__Task input__.
--------------------------------------------------
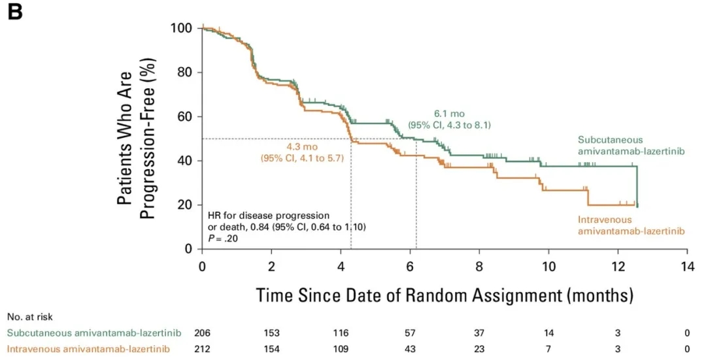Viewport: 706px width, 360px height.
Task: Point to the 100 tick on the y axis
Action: [x=182, y=28]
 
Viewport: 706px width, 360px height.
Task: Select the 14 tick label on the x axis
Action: [x=687, y=267]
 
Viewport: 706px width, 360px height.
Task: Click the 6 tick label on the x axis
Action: [x=410, y=267]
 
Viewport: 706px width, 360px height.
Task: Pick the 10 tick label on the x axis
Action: [x=548, y=267]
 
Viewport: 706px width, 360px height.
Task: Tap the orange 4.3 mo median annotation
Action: [x=301, y=147]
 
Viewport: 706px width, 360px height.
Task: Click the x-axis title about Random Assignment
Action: [x=445, y=295]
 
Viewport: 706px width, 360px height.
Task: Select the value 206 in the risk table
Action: [x=203, y=333]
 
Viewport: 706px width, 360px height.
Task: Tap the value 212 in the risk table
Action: [x=203, y=350]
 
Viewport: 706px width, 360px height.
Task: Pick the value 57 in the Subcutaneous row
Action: [x=411, y=333]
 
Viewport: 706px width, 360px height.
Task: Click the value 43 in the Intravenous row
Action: [x=411, y=350]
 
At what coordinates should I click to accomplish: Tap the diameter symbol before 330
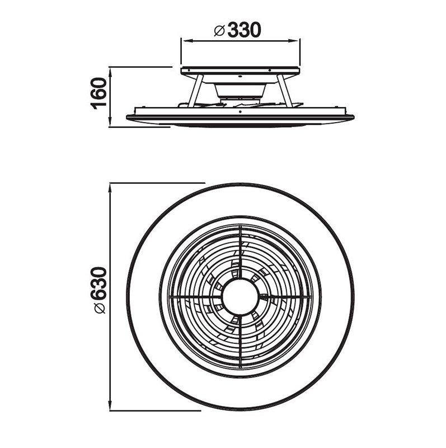[219, 31]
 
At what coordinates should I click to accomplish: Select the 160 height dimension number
[99, 94]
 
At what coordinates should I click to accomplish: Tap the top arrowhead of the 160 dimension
[110, 71]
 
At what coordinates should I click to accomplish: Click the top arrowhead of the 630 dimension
[110, 186]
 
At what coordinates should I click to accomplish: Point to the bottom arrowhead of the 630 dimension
[110, 407]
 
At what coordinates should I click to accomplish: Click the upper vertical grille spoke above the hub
[240, 252]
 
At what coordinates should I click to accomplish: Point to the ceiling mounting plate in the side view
[240, 72]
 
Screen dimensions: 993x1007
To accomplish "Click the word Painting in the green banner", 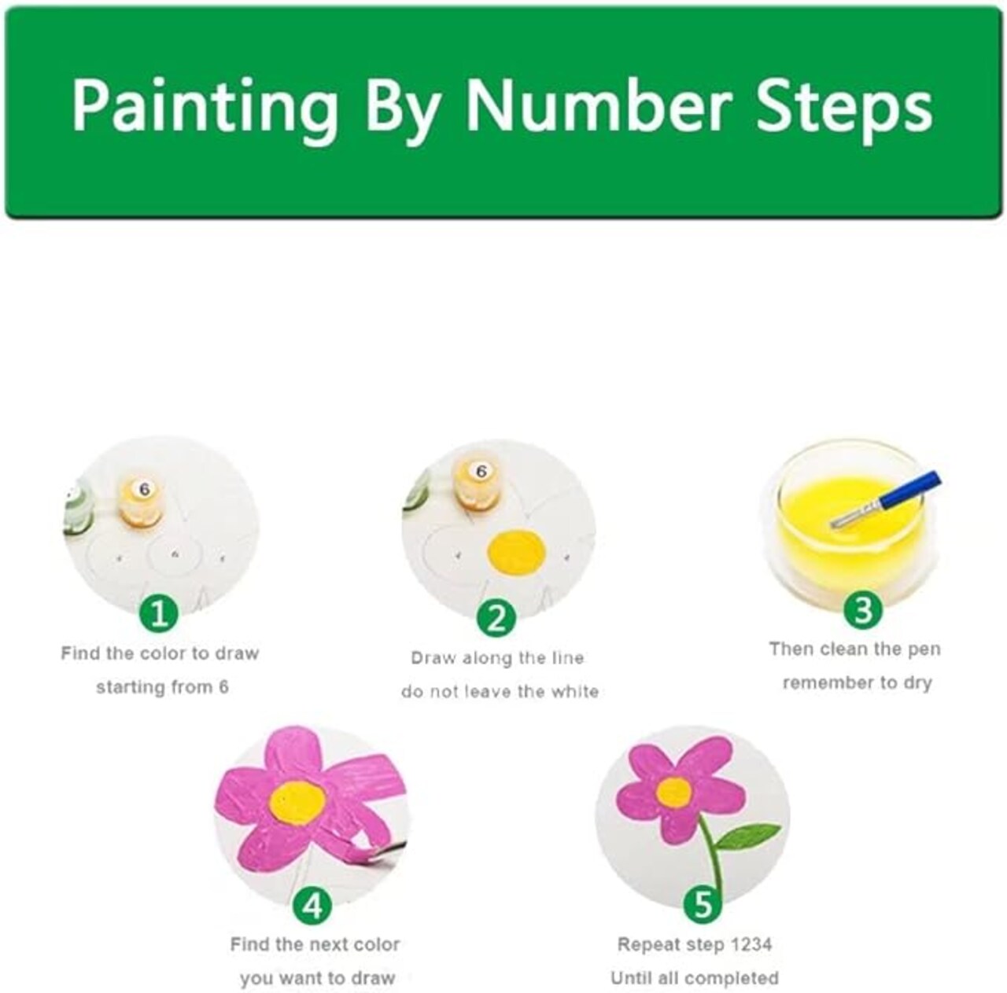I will coord(205,108).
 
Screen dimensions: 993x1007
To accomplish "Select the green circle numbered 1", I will coord(159,614).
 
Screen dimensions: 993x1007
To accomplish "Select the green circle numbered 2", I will coord(496,618).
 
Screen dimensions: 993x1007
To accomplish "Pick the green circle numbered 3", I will coord(862,609).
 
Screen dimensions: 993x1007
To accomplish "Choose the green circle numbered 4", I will coord(313,906).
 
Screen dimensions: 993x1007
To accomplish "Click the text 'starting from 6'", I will coord(162,687).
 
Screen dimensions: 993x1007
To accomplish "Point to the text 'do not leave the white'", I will coord(500,692).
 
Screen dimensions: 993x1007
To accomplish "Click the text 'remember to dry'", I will coord(857,683).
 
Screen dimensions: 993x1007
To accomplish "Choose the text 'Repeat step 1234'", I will coord(694,944).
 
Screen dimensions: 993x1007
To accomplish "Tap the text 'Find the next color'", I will coord(315,944).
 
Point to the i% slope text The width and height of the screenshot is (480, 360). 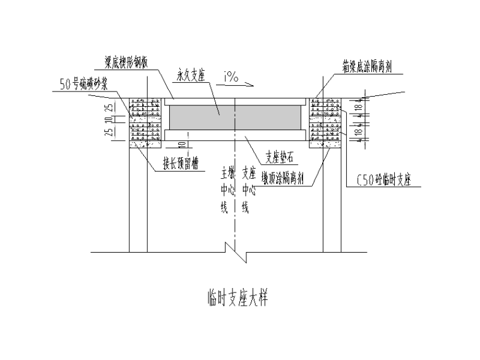coord(231,79)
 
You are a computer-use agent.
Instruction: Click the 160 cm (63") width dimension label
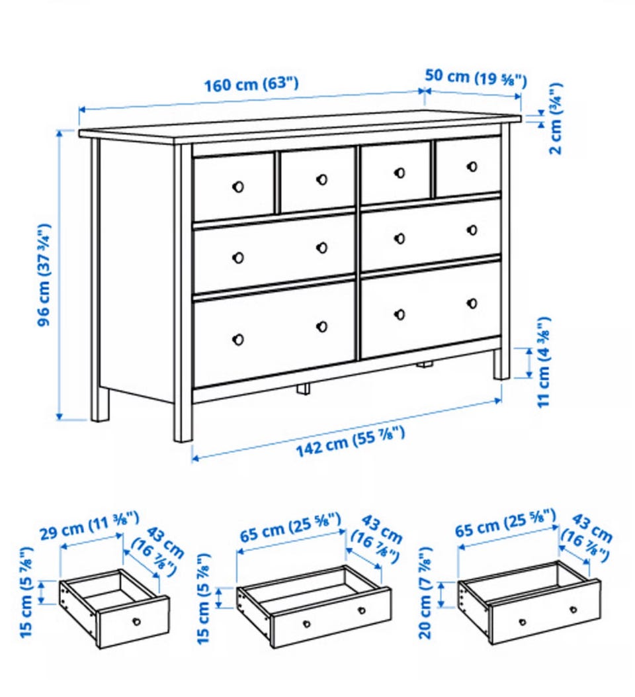click(x=251, y=84)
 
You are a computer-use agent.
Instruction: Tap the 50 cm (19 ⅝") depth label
click(x=476, y=78)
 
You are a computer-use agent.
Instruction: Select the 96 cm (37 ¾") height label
click(x=44, y=275)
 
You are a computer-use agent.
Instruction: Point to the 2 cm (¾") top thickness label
click(x=556, y=118)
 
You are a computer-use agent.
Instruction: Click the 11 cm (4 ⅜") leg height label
click(x=544, y=362)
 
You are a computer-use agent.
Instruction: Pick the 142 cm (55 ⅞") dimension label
click(x=351, y=441)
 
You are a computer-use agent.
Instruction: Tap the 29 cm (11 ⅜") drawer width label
click(x=90, y=525)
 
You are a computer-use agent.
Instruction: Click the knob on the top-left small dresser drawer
click(x=238, y=186)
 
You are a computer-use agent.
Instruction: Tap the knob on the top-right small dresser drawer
click(x=472, y=167)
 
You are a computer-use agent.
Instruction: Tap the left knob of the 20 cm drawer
click(x=523, y=622)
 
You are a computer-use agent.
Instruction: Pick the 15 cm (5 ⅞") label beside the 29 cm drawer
click(x=26, y=592)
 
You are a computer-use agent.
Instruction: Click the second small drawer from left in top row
click(x=317, y=180)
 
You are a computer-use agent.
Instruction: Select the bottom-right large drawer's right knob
click(x=472, y=304)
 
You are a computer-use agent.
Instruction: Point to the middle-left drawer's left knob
click(x=238, y=257)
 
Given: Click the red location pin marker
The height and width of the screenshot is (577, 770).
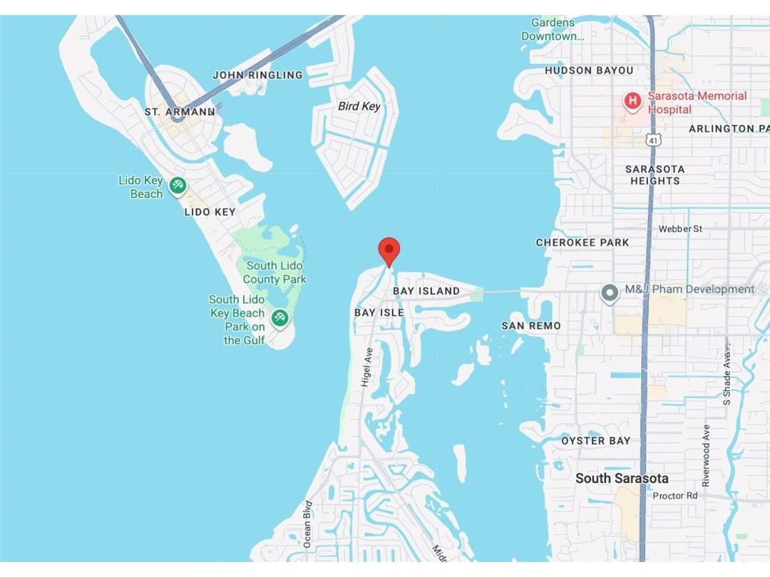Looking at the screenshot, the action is point(389,251).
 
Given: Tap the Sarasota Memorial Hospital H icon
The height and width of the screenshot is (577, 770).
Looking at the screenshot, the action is point(632,102).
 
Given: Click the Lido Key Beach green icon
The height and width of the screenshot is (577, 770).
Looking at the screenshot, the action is point(178,187).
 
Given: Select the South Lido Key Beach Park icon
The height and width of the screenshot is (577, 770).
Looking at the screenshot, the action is point(279,318).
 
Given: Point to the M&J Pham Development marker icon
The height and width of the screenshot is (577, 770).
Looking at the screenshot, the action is point(610,293).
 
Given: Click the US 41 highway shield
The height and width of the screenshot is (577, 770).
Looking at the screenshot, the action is point(653,140).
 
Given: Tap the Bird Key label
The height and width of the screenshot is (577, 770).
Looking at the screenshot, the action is point(359,106).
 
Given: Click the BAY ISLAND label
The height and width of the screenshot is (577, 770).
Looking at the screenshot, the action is point(426,291).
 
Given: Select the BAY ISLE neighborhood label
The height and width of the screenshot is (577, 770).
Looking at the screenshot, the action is point(379,313).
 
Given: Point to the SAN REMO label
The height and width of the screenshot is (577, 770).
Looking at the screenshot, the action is point(531,326).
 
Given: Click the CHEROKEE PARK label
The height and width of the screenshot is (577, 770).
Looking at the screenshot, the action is point(582,242).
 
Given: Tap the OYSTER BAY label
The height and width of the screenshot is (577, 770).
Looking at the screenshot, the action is point(596,441).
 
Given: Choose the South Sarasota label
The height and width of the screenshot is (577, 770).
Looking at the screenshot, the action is point(622,478).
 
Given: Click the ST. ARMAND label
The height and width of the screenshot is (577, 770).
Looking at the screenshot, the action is point(180,112).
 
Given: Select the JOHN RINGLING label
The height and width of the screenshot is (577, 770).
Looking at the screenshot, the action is point(257,75).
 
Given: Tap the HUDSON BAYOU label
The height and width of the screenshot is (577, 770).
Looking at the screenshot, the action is point(589,71).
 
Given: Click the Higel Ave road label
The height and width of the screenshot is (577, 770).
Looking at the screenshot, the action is point(367,367).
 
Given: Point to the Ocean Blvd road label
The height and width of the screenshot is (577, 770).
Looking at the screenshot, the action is point(308,524).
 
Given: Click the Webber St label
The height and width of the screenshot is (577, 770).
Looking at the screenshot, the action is point(680,229).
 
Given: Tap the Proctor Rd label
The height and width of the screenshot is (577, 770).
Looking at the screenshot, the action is point(675,495).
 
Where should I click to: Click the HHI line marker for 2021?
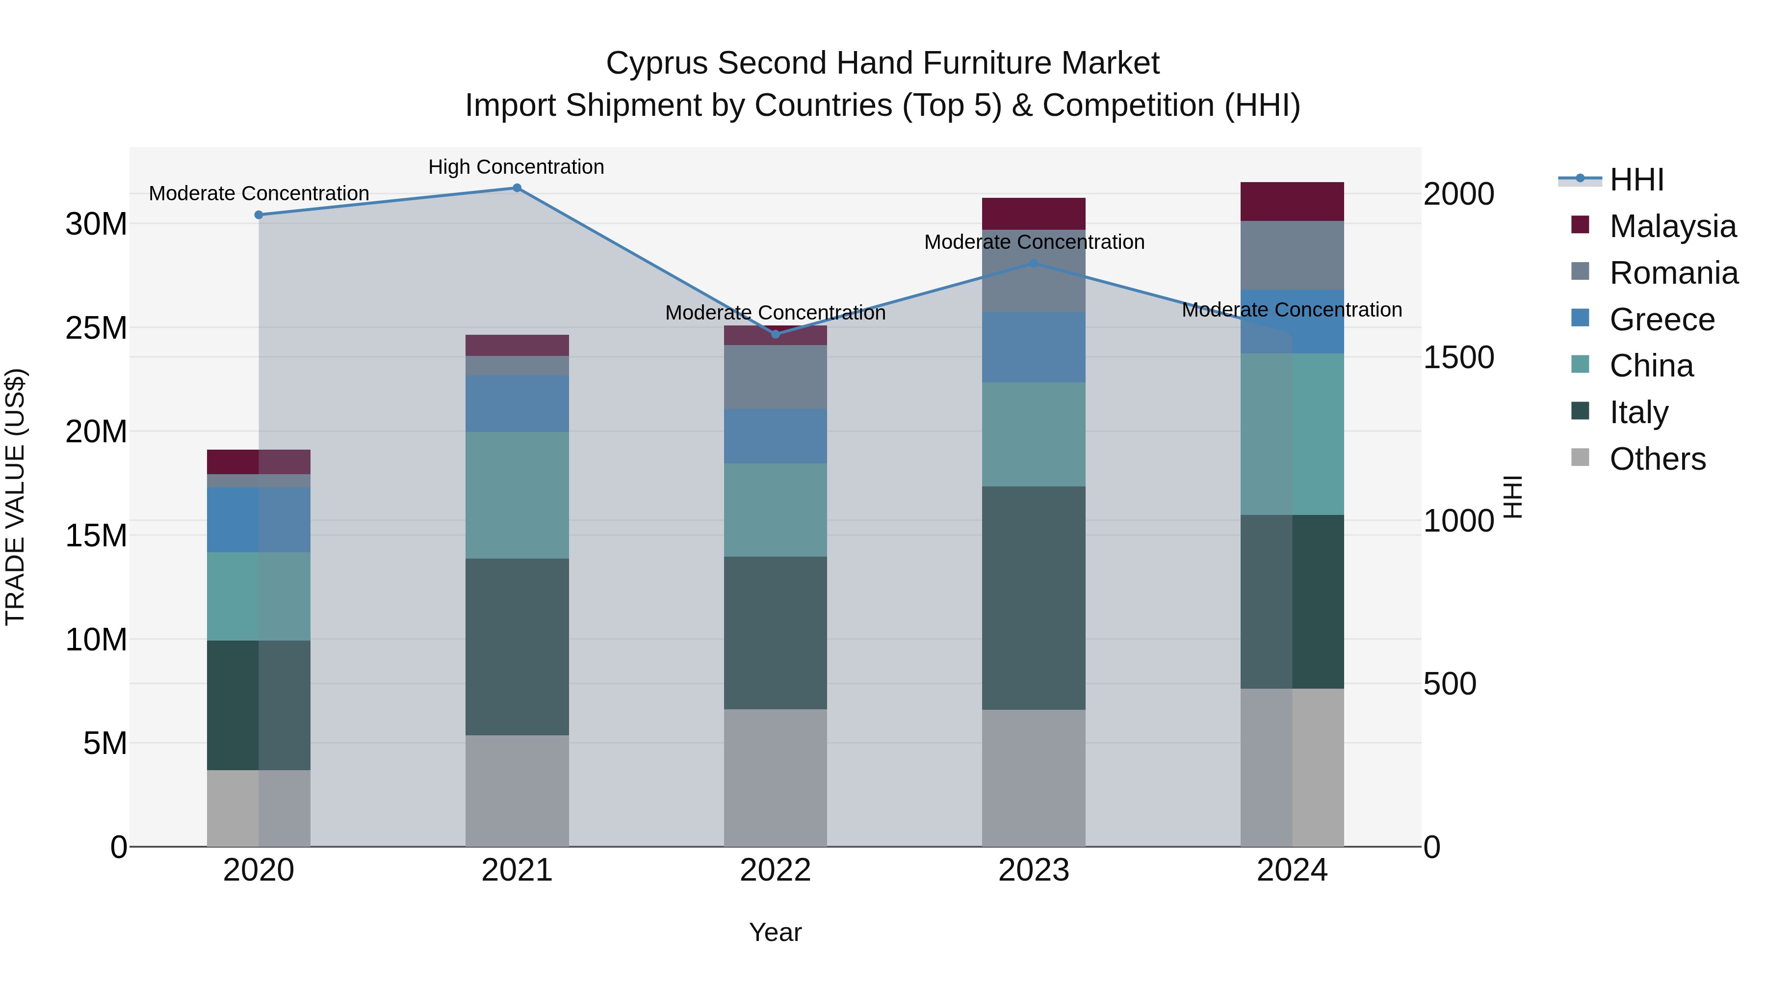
--------------------------------------------------
__Given request__. How many lines in the records above contain the string "South"? Reply with the number alone.

__Task output__. 2